Builders are anticipating a strong housing construction season.
NEW YORK (CNNMoney) -- Home builders are getting ready for a stronger construction season, filing for the most building permits in more than three years, in another sign of recovery in the long-battered housing market.
The government reported builders filed for permits at an seasonally adjusted annual rate of 717,000 in February, the strongest reading since October 2008, which was the month after the meltdown in financial markets. It marked a 5.1% rise from January and a 34.3% increase from year-earlier levels.
Actual starts of new homes slipped slightly from a very strong start to the building season in January, down 1.1% to 698,000. Still, that was 35% ahead of starts in February 2011.

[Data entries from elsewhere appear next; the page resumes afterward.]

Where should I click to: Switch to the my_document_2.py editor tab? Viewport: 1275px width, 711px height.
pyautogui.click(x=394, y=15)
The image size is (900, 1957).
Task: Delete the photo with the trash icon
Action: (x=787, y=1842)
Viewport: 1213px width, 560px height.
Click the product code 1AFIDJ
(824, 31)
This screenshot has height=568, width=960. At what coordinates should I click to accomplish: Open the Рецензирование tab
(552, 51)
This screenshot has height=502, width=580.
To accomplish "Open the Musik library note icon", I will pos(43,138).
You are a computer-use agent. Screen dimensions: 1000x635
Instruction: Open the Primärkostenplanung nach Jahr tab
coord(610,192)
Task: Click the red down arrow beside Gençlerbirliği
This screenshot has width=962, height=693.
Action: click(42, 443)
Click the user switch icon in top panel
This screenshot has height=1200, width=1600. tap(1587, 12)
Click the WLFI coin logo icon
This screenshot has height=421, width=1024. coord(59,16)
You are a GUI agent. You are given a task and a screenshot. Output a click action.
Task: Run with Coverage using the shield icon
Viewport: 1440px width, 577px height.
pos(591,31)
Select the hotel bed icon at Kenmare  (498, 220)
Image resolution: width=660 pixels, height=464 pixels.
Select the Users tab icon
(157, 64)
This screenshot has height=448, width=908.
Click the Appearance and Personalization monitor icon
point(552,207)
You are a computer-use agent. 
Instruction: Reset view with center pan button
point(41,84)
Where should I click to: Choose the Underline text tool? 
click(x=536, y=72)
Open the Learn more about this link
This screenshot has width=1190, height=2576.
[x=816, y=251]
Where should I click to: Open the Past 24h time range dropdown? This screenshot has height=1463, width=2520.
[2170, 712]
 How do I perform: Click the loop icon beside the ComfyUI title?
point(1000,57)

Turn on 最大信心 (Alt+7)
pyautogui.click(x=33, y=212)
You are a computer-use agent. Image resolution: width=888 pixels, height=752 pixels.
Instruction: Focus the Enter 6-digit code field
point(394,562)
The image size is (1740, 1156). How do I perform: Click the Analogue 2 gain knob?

The starts are more affected by weather factors. But the permits are generally seen as an indication of builders' confidence in the market and the demand they are seeing. Mortgage rates near record lows and an improving jobs market both are feeding stronger demand.
The construction and permitting of apartments and condos continue to be particularly strong. Permits for buildings with more than one housing unit rose 61% from prior-year levels, and starts of buildings with five or more units jumped 29% from January and were more than double year-earlier levels.
New home construction is still only a fraction of levels during the building boom in the middle of the last decade. But years of low building since the housing bubble burst have left inventories of new homes for sales at a record low, helping to spur more activity by builders.
Stocks of major home builders such as PulteGroup (Fortune 500), D.R. Horton ( , Fortune 500) and Toll Brothers ( ) have all posted double-digit gains in the last three months. Home supply retailers such as Home Depot ( , Fortune 500) and Lowe's ( , Fortune 500) have also reported strong sales and profits, and their stocks have rallied as a result.,
The home construction industry is an important driver of the overall economy, creating demand not only for construction workers but also manufacturers of various goods used in new homes, from major appliances to furniture to general housewares.
That's one of the reasons that housing and home construction have historically helped to lead the U.S. economy out of downturns. So the strong hopes for the building season ahead are seen as good news for the broader economy as well.